§ **How to complete this task**: Set down every record below exactly as it stands, leaving out the pictures.

§ **Data in this exercise**:

------------

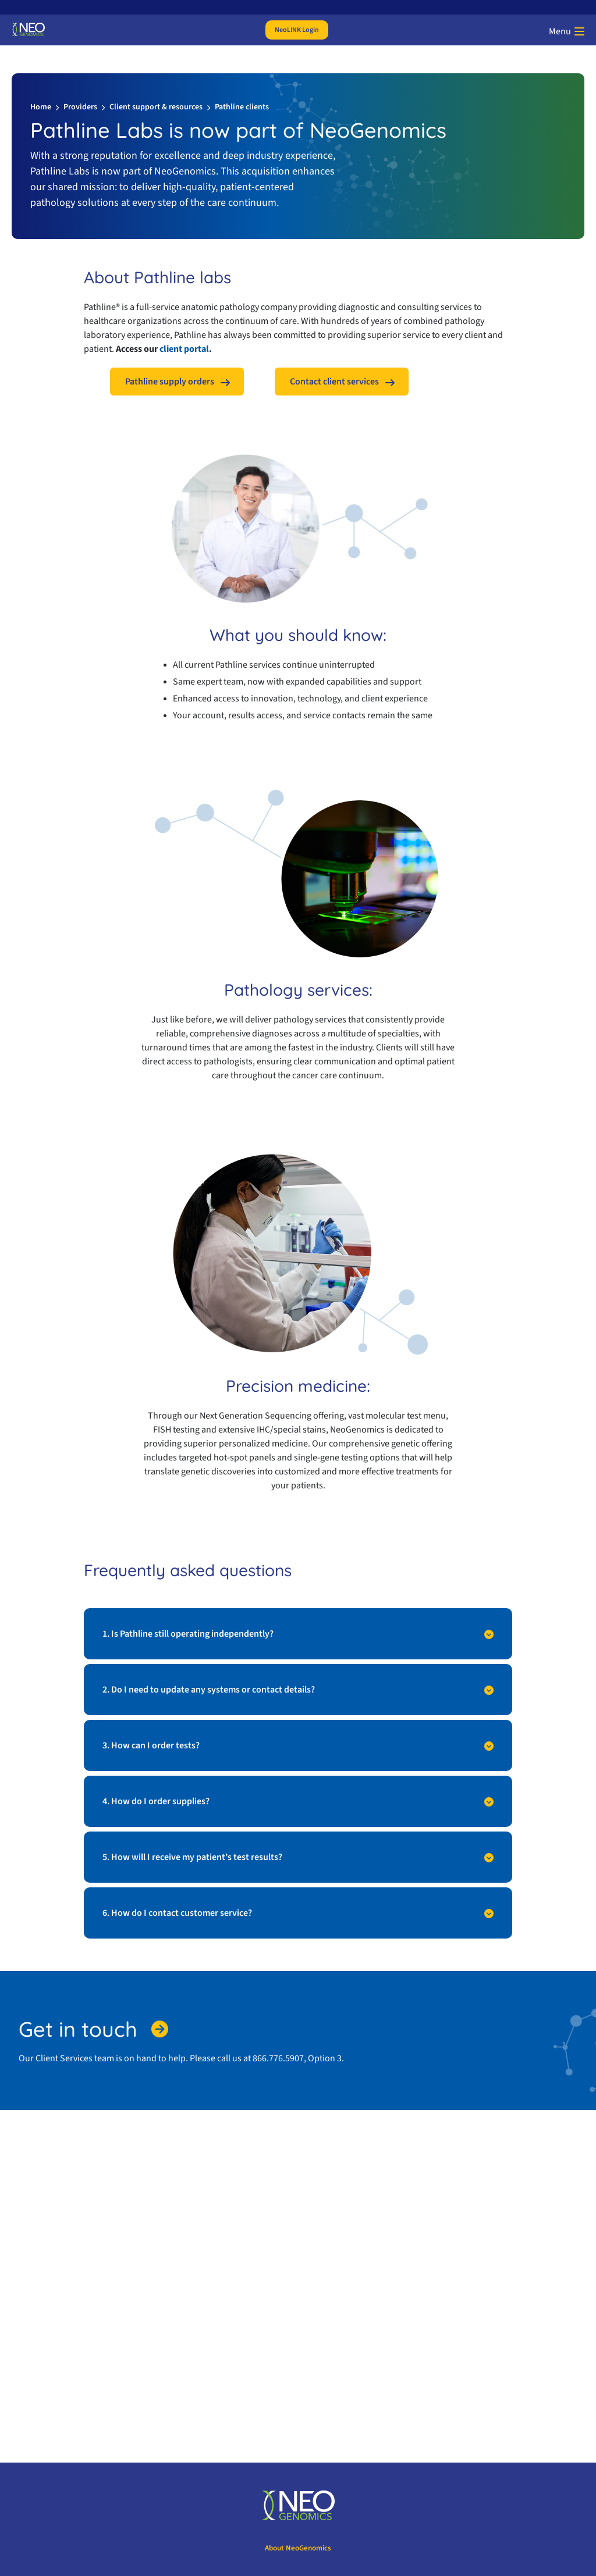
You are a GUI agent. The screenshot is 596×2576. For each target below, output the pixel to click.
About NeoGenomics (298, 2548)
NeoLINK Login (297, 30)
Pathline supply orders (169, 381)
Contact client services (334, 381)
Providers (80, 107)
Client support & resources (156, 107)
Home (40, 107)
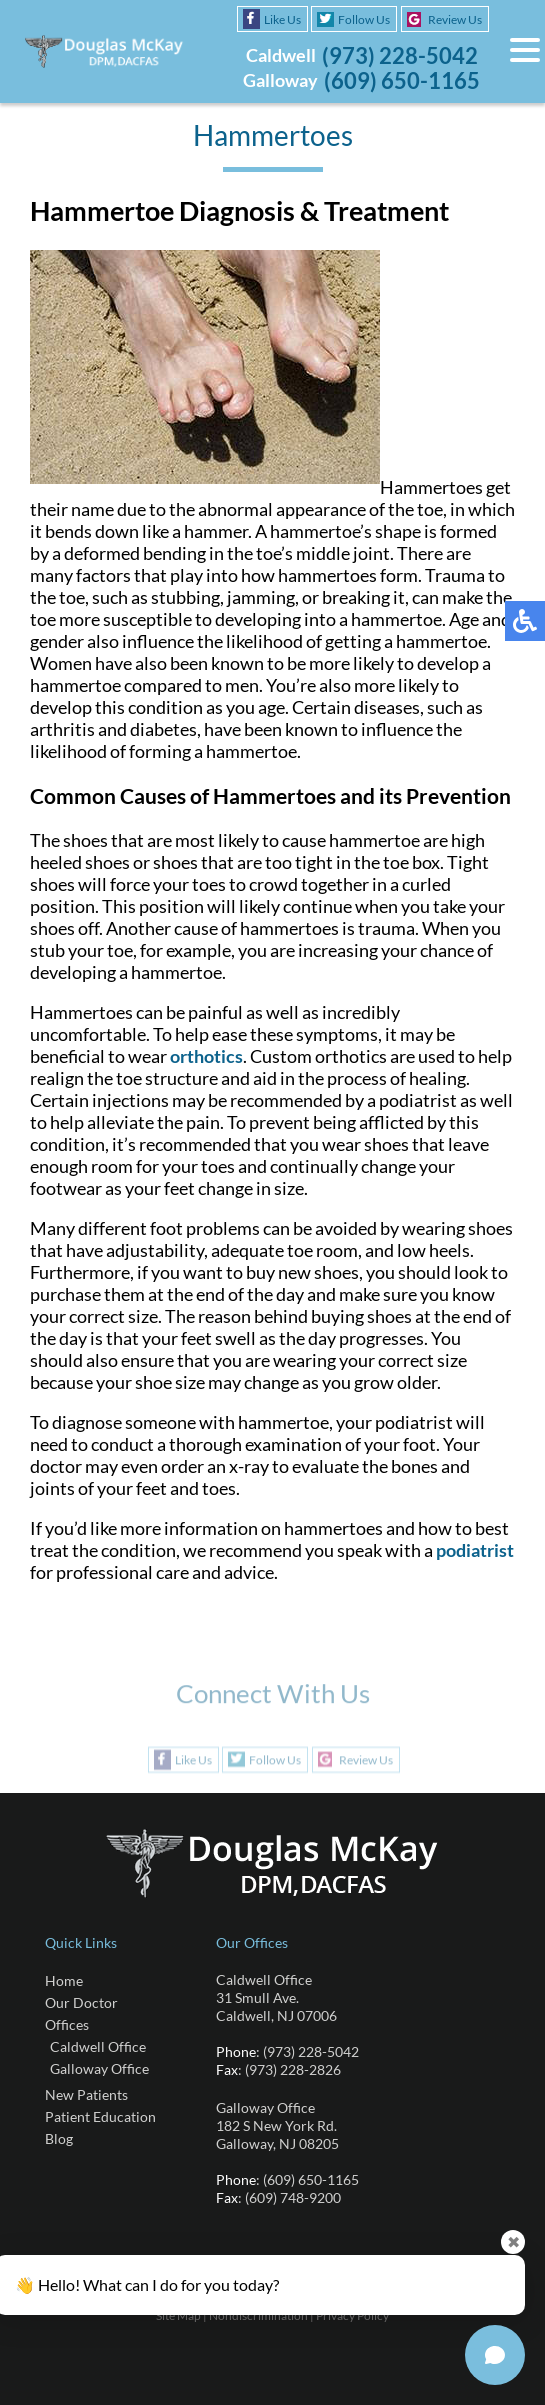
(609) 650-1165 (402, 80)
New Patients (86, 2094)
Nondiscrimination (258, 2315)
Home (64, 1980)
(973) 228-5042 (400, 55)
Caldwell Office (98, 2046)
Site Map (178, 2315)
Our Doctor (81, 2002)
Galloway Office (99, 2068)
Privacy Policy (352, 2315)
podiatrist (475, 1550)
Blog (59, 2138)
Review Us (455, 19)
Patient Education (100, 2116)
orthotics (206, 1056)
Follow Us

------------

§ **Exercise solution**:
You are a GUI agent. The screenshot is 596×2576. For each target below, output the pixel to click.
About NeoGenomics (298, 2548)
NeoLINK Login (297, 30)
Pathline supply orders (169, 381)
Contact client services (334, 381)
Providers (80, 107)
Client support & resources (156, 107)
Home (40, 107)
(609) 650-1165 (402, 80)
New Patients (86, 2094)
Nondiscrimination (258, 2315)
Home (64, 1980)
(973) 228-5042 (400, 55)
Caldwell Office (98, 2046)
Site Map (178, 2315)
Our Doctor (81, 2002)
Galloway Office (99, 2068)
Privacy Policy (352, 2315)
podiatrist (475, 1550)
Blog (59, 2138)
Review Us (455, 19)
Patient Education (100, 2116)
orthotics (206, 1056)
Follow Us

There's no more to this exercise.